**Trecho para leitura:**
###

No Brasil, o aumento de despesas e da dívida bruta do governo tem levado a União buscar a recomposição de receitas através de iniciativas como a MP 1202/23, que reonera a folha de pagamentos de empresas em 17 segmentos do setor de serviços.

Esse movimento veio na esteira do novo arcabouço fiscal, ou Regime Fiscal Sustentável (LC 200/23), que estabeleceu um mecanismo de controle do endividamento público, substituindo o framework anterior, o teto de gastos.

A Lei de Diretrizes Orçamentárias (LDO) de 2024 fixou meta de resultado primário[1] de 0% do PIB para este ano. Para ser cumprida, o orçamento atual depende da alta da arrecadação de 1,4% do PIB, o que tem gerado incertezas e acelerado as estratégias de aumento da receita tributária, em um ano em que a atividade econômica esperada já está bem modesta (+1,6% é o aumento do PIB projetado no boletim Focus).

O governo espera arrecadar R$ 166 bilhões com um grande pacote de medidas concentrado na atividade das pessoas jurídicas (simplificação com a reforma tributária, fim dos Juros sobre o Capital Próprio, tributação de offshores, regulamentação de apostas esportivas, tributação sobre incentivos fiscais dos estados, reoneração da folha de pagamentos, retorno do voto de qualidade do Carf).

###

**Instrução da tarefa 1:** No trecho sobre as contas públicas brasileiras, qual meta de resultado primário a LDO de 2024 fixou para este ano?
**Instrução da tarefa 2:** Quais medidas compõem o pacote com que o governo espera arrecadar R$ 166 bilhões, segundo o trecho sobre as contas públicas brasileiras? Liste todas.
**Instrução da tarefa 3:** Dê continuidade ao trecho sobre as contas públicas brasileiras a partir da última frase.
Os dados a seguir não têm nenhum papel neste trabalho.

**Material coletado:**
###

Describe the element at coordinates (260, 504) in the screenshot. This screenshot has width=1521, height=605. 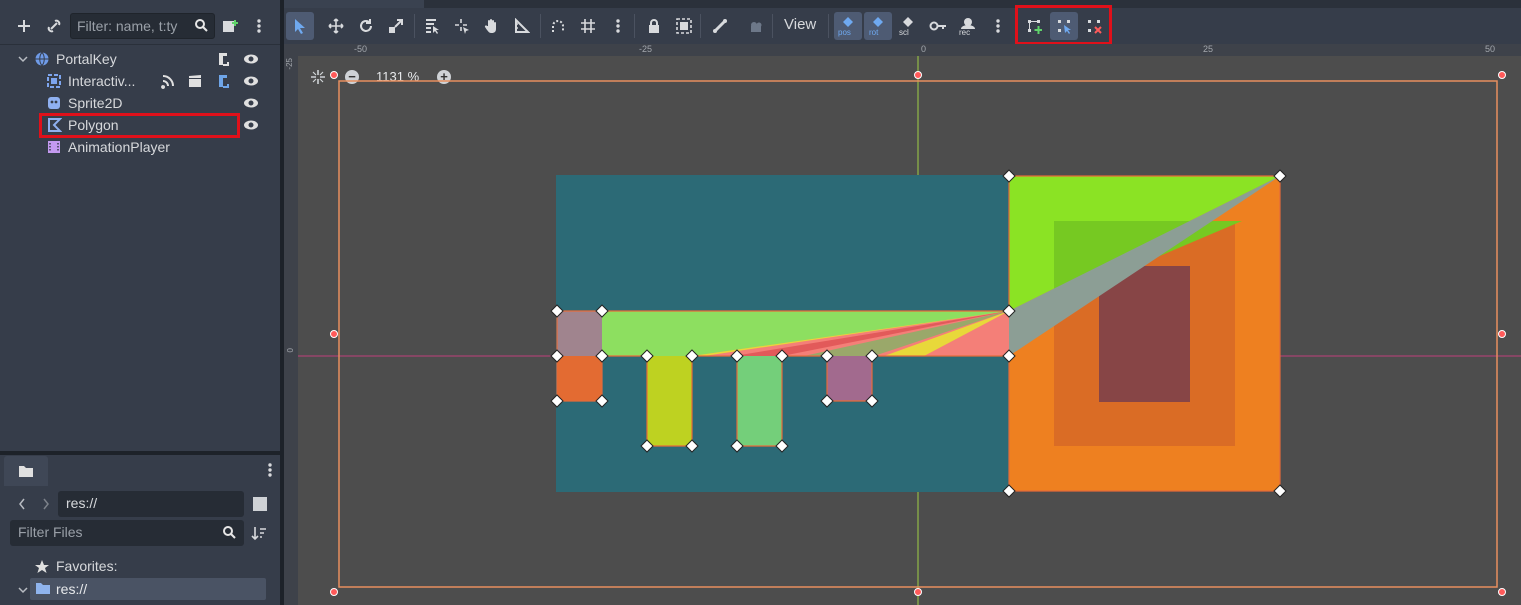
I see `toggle-split-icon` at that location.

###

**Espaço da resposta 1:** Uma meta de 0% do PIB.

**Espaço da resposta 2:**
- Simplificação com a reforma tributária
- Fim dos Juros sobre o Capital Próprio
- Tributação de offshores
- Regulamentação de apostas esportivas
- Tributação sobre incentivos fiscais dos estados
- Reoneração da folha de pagamentos
- Retorno do voto de qualidade do Carf

**Espaço da resposta 3:**
É inequívoco que todos estamos em busca de um equilíbrio mais eficiente da relação receita x despesa, perseguindo a sustentabilidade do endividamento público, contudo deva-se observar que a carga tributária brasileira já está em patamares elevados (33,5% do PIB aproximadamente), sendo compatível com países desenvolvidos.

O equilíbrio fiscal deve ser sempre perseguido, mas não em detrimento da competitividade do ambiente de negócios do país, que já não é dos melhores. No caso da MP 1202, os reflexos para o crescimento da economia e o ambiente de negócios no país são majoritariamente desfavoráveis, com acirramento da insegurança jurídica e aumento do custo Brasil.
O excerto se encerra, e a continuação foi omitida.